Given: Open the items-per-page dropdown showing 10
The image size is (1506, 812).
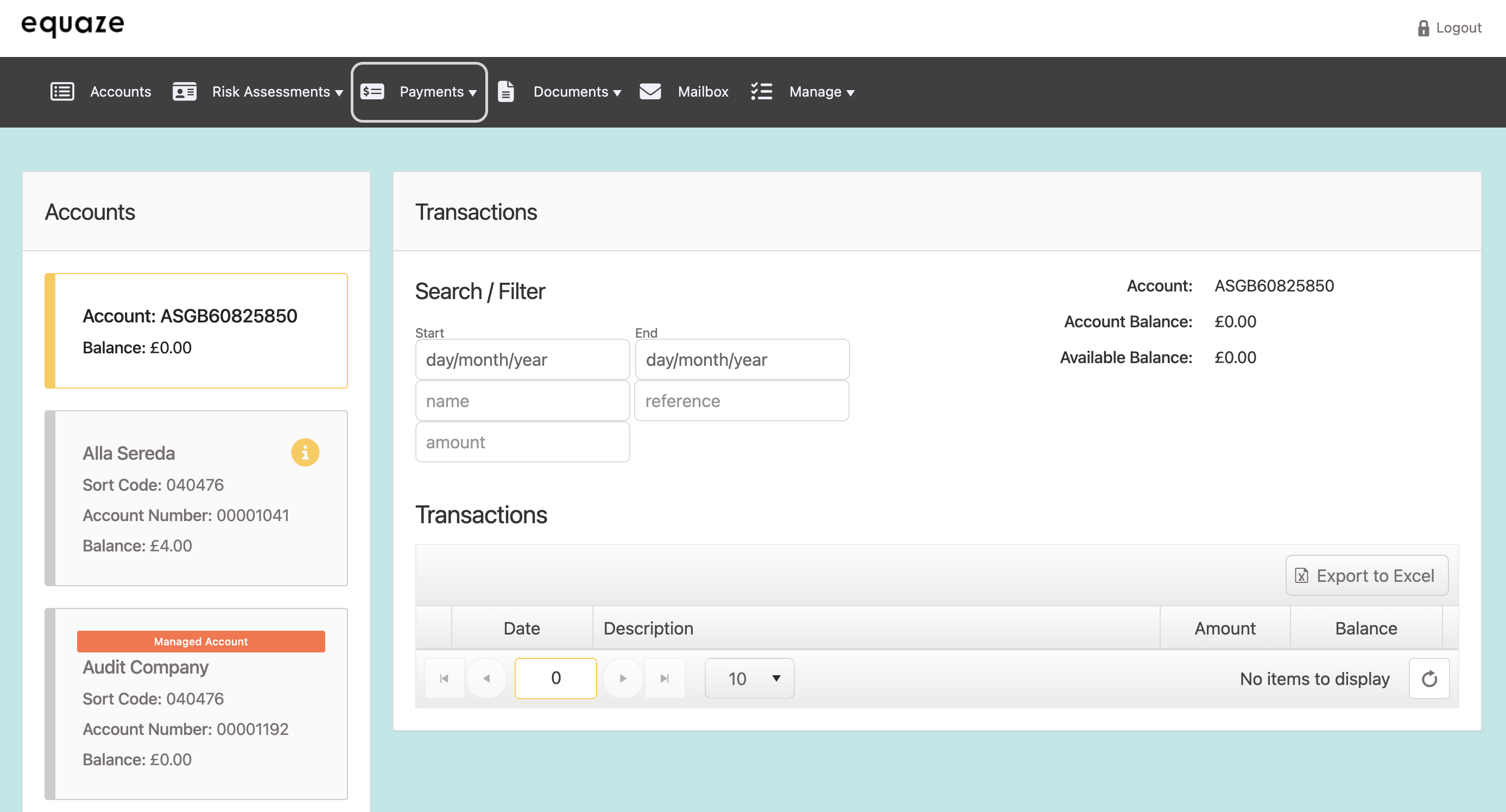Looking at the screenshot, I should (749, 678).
● ● ●
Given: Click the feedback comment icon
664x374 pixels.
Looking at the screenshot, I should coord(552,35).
● ● ●
Work required: Rewrite the rows starting at the line containing "Given: Click the feedback comment icon" and ending at the line containing "Looking at the screenshot, I should coord(552,35)." as a numbered list, with blank lines left out.

Task solution:
1. Given: Click the feedback comment icon
2. 664x374 pixels.
3. Looking at the screenshot, I should coord(552,35).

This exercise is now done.